ACTION ITEM: Please transcribe the data that follows exactly as given, leaving out every picture.

*** Opening EXCERPTED RECORDS ***

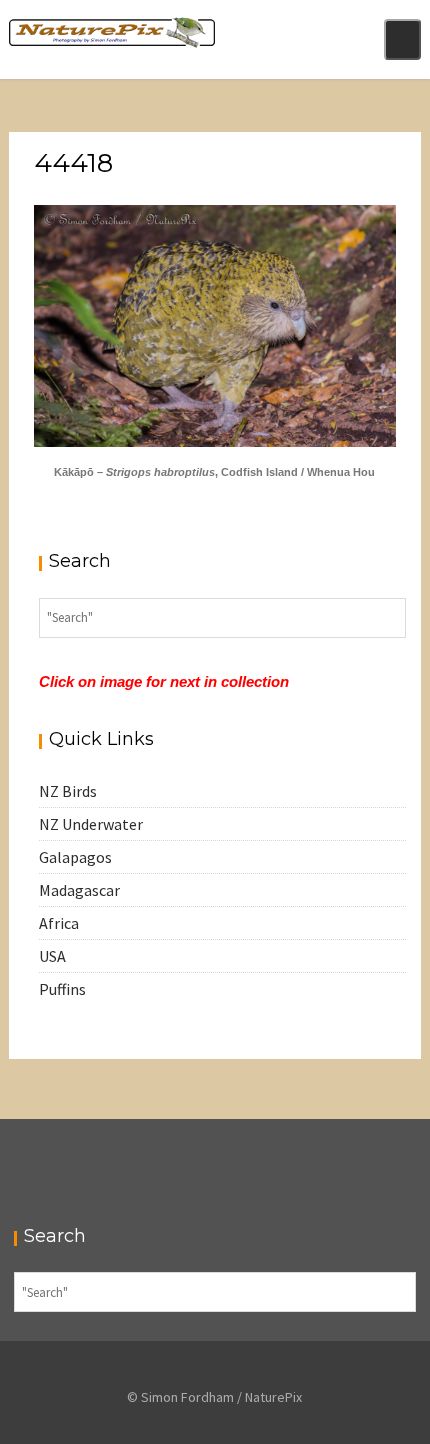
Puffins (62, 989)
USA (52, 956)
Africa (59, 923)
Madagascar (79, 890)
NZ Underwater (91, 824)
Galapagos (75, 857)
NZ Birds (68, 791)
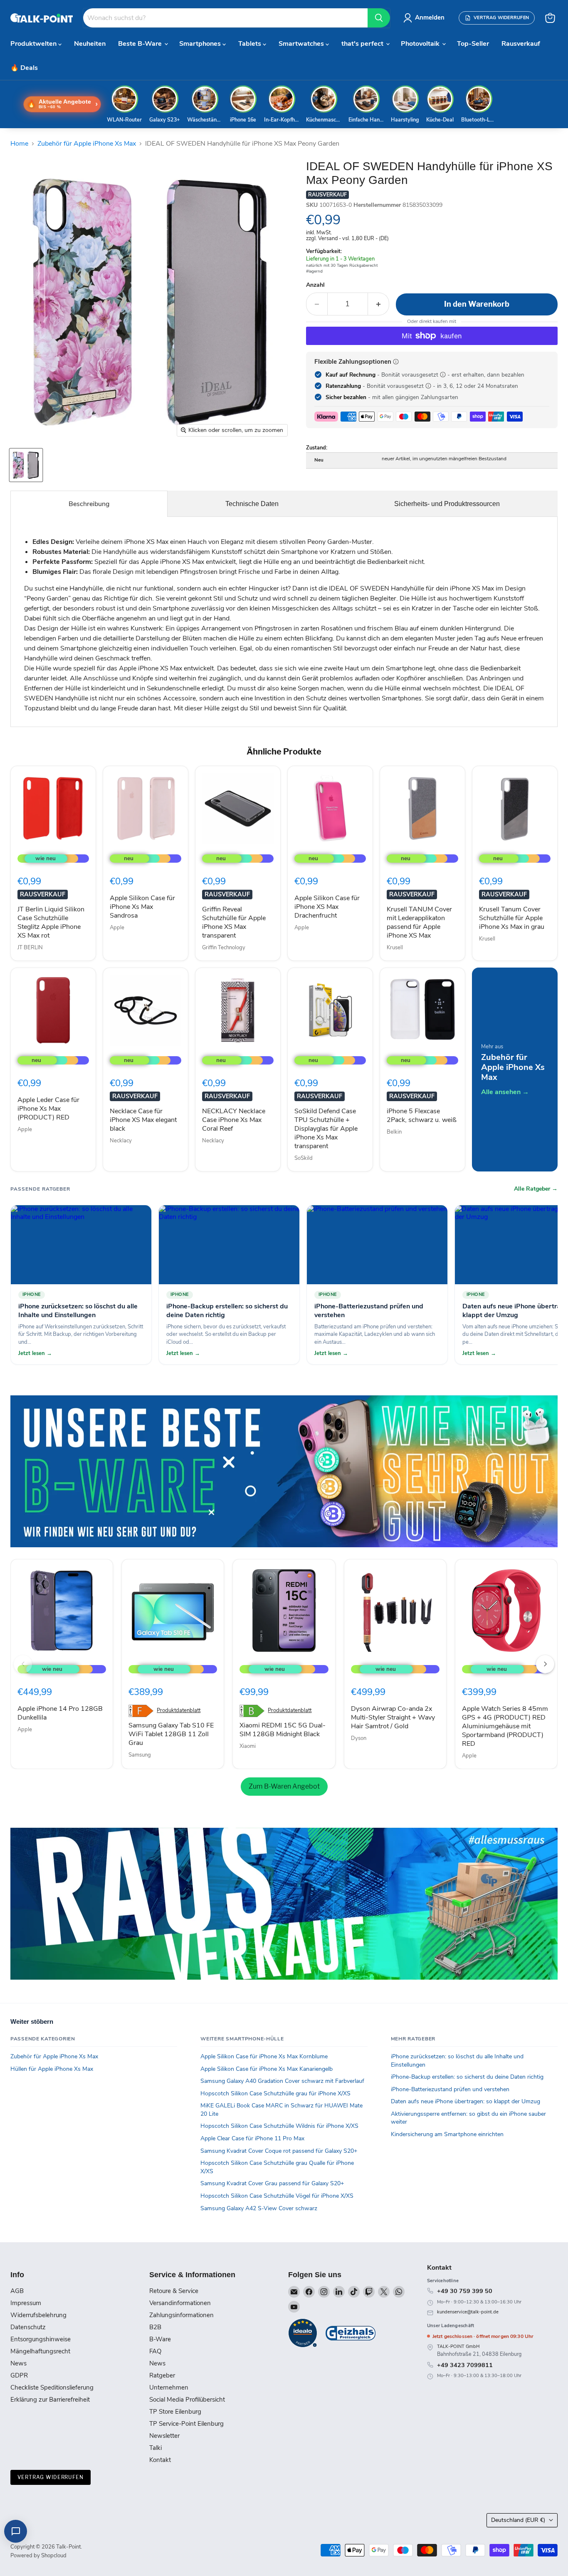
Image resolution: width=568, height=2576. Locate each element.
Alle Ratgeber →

*** Closing EXCERPTED RECORDS ***

SOLVED PROBLEM:
Puffins (62, 989)
USA (52, 956)
Africa (59, 923)
Madagascar (79, 890)
NZ Underwater (91, 824)
Galapagos (75, 857)
NZ Birds (68, 791)
Image resolution: width=568, height=2576. Locate each element.
Alle Ratgeber →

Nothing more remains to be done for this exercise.